### SOURCE PASSAGE
[Start of section]

An experimental mental health court in San Bernardino County, Calif., often can't keep up with the demand for services.
San Bernardino began its mental health court, Supervised Treatment After Release (STAR), last January. As with others of its type, the court places mentally ill criminal offenders in an intensive mental health treatment program instead of jail. But it's also unique because it's one of the few to handle predominantly nonviolent felony cases, and it requires participants to live in board-and-care facilities where they receive counseling, medications and supervision.
The county's public defender recommends defendants for the mental health court--most have been diagnosed with serious mental illness and are facing substantial jail time. The program was designed to last one year but participants may spend more or less time in the program, depending on their individual progress and how long it takes them to get back on their feet. They may also hold a job or go to school while in the program, depending on their abilities.
Broward County, Fla., established the country's first mental health court in 1997. But the San Bernardino court provides broad services to reach and rehabilitate a much higher proportion of criminal offenders. The clamor for those services was unforeseen.
"It's not unusual to turn someone away because there's no bed available at the board-and-care facility," says Pat Mueller, San Bernardino's deputy public defender.

[End of section]

### SOURCE MATERIAL
[Start of section]

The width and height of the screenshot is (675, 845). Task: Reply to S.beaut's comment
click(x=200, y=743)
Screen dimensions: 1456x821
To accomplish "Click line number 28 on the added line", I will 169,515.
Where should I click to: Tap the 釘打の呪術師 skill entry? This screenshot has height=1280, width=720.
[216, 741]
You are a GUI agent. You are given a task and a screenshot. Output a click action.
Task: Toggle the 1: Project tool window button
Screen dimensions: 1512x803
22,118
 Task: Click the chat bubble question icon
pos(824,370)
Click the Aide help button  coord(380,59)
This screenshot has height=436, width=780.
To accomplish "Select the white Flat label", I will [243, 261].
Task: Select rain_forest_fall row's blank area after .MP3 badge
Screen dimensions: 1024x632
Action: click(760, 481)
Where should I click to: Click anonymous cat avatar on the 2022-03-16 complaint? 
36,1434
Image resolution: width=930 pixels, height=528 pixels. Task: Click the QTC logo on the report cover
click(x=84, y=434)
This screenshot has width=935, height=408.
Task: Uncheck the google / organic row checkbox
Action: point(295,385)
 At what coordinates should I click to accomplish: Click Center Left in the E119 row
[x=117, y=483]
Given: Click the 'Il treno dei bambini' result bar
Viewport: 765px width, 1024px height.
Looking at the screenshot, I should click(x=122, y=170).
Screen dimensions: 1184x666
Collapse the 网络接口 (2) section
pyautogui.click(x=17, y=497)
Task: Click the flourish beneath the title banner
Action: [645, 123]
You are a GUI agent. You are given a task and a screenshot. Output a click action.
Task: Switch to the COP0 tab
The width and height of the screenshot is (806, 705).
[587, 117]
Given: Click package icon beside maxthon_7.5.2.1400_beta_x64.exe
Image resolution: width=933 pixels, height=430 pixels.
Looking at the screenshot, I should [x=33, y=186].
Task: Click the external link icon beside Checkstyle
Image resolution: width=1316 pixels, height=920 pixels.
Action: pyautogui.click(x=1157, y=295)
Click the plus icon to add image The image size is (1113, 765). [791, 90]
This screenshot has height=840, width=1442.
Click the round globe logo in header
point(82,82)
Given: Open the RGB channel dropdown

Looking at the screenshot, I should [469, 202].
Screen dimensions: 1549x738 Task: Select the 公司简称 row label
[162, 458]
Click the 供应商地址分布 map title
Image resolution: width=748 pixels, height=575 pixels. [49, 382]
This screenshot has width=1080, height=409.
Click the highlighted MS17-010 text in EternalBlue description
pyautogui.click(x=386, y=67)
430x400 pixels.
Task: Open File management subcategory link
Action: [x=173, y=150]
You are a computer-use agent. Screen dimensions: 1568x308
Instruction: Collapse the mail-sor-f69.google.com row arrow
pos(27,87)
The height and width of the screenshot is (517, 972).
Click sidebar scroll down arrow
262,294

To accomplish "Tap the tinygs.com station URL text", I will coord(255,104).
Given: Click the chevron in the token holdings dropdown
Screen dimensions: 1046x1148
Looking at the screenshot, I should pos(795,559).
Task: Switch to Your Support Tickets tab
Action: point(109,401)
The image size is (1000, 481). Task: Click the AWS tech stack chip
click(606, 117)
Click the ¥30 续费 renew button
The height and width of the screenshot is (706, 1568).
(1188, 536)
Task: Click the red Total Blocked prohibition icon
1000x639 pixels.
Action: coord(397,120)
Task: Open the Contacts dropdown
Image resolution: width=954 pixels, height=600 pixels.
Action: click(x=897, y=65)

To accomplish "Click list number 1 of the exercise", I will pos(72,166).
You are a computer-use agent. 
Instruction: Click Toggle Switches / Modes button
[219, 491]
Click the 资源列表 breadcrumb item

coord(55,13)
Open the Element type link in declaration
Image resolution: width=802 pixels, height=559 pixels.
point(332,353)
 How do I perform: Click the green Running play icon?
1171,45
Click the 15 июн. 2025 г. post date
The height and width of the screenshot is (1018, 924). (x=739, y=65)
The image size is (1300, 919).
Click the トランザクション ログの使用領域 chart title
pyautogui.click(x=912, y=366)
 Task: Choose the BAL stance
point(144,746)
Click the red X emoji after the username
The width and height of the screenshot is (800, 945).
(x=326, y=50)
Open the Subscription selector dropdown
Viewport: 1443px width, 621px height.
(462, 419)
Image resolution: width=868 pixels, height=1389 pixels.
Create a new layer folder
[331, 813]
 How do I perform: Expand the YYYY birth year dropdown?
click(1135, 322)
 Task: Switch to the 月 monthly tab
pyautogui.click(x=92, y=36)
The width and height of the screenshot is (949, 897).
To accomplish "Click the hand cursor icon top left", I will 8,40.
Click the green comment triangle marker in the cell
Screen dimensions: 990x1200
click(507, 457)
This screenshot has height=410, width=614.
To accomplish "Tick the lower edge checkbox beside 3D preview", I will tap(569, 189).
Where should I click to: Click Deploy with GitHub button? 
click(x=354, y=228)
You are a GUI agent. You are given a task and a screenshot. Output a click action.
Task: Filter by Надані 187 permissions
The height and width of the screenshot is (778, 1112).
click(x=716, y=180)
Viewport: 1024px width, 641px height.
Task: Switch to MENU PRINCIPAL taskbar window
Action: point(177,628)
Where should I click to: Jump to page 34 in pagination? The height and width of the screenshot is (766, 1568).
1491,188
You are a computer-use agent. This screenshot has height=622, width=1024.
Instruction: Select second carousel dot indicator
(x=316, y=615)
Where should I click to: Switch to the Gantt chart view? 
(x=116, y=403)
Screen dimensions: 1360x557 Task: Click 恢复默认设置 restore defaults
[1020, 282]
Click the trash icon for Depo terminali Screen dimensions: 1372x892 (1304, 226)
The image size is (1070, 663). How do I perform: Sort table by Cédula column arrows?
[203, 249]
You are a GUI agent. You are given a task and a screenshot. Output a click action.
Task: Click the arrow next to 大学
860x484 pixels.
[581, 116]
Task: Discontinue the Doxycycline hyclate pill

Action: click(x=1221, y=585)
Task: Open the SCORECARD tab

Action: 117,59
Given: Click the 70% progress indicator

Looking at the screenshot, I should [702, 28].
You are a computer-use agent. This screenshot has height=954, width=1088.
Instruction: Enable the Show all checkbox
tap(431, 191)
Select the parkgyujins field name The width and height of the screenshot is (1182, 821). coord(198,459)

[End of section]

### ACTIVITIES
A. From the passage on San Bernardino's mental health court, quote the section starting at "Broward County, Fla., established" and ending at "services was unforeseen.".
B. According to the passage on San Bernardino's mental health court, which county established the country's first mental health court, and in what year?

### RESPONSES BY ITEM NUMBER
A.
Broward County, Fla., established the country's first mental health court in 1997. But the San Bernardino court provides broad services to reach and rehabilitate a much higher proportion of criminal offenders. The clamor for those services was unforeseen.

B. Broward County, Fla., in 1997.